Where is the disconnect between these two entertainment behemoths, and why do musicians seem to be immune to the career ending ramifications of abuse allegations?

“Hollywood is all about the personality. You’re watching people. Music is about the art,” said Deena Weinstein, a sociology professor at DePaul and author of “Rock’n America: A Social and Cultural History.” “We’ve known what happens behind the scenes for years. We just don’t want to admit it, but we’ve decided that if it’s really good music, it’s really good music.”

The separation of art from artist is central to the pervasion of abuse in music. Elvis Presley, John Lennon, Iggy Pop, Steven Tyler, Jimmy Page, James Brown, Michael Jackson, and David Bowie are just some of the long list of music legends with severe allegations against them. All are still idolized.
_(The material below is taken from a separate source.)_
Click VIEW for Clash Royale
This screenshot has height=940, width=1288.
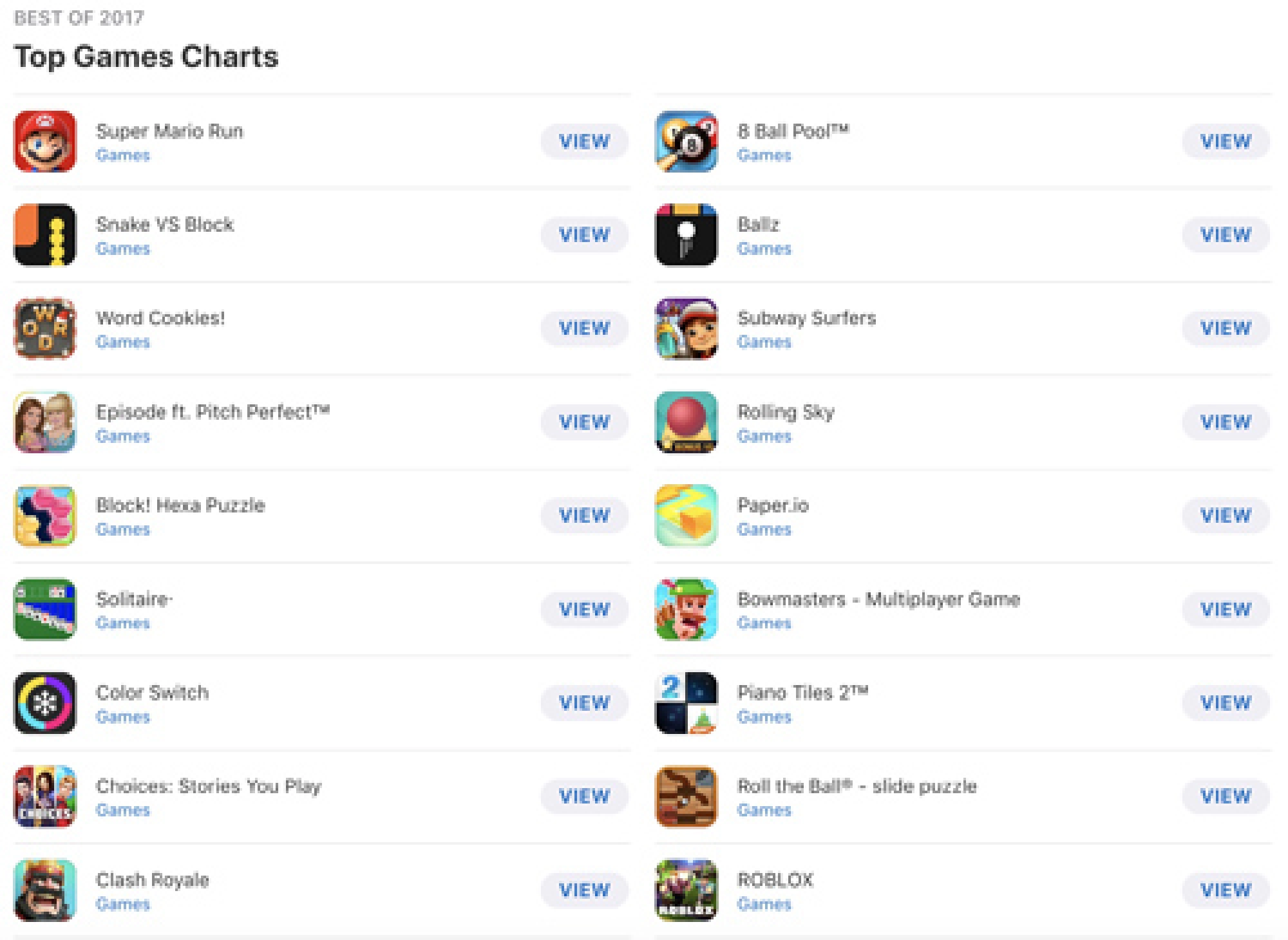click(x=583, y=890)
Some believe the reason for the lack of accountability is the nature of the industry itself. “Music is just so personal. When you connect with a song, you connect with the artist,” said Nina Goodhue, a senior at DePaul. “We romanticize the music and we choose to ignore everything else.”

The sexual nature of the music industry has been widely documented, especially within rock music, but the subsequent abuse lacks clarity. “These rock stars are treated like gods as soon as they start making music. After a while, they start to believe they’re invincible,” said Weinstein. “If God was real, could he handle the fame?”

While major changes are needed to alter the fabric of an industry so ingrained with abuse, small steps are being made. Two weeks ago, the DePaulia published an article about the documents incriminating The Orwells, an up-and-coming rock band from Chicago, that contained allegations of years of sexual abuse. This has led to the band separating. Additionally, emo group Brand New’s front man Jesse Lacey was accused of sexual exploitation last year. He apologized and the band faced some criticism, but is back on tour and will be in Chicago in October.

In May, two women, both young artists trying to make it in the industry, accused producer Noel Fisher, also known as “Detail,” of physical and sexual abuse. In the wake of the allegations, the only legal actions taken against Fisher have been restraining orders between him and the women, further alienating them from the industry they desired to make it in.

What happens next?

While the mainstream culture hasn’t called for much change, some people are taking the moral issue into their own hands.

Jared Gooding has been a DJ since he was 15 years old. He currently works for DJ Chicago, a company active in the Chicago bar scene. Gooding says he has recently removed R. Kelly from his sets.

Kelly is one of the high-profile predators in the industry. Since the 90s, he has been the subject of numerous scandals alleging abuse. In 2017, BuzzFeed’s Jim DeRogatis published a lengthy investigation into the allegations of Kelly operating a sex cult. On October 26, Kelly will be performing at the Celebrity Theatre in Phoenix. The cheapest ticket available is $97.

“I think we’re witnessing the beginning of a movement in music,” said Gooding. He is still hesitant, however, about the traction it can have in the industry. “There’s a more supportive climate right now in Hollywood. But people that speak up in music, they’re blacklisted.”

It’s not only the survivors of abuse who are hesitant to speak out; it’s the journalists as well. Weinstein, who had previously worked as a songwriter, claims that the reporters who know about the systemic abuse within the industry, but are often unwilling to sacrifice their jobs to attack it. “If you get the access, you know what’s happening, but as soon as you write about it, the access is taken away. People don’t want to take that risk.”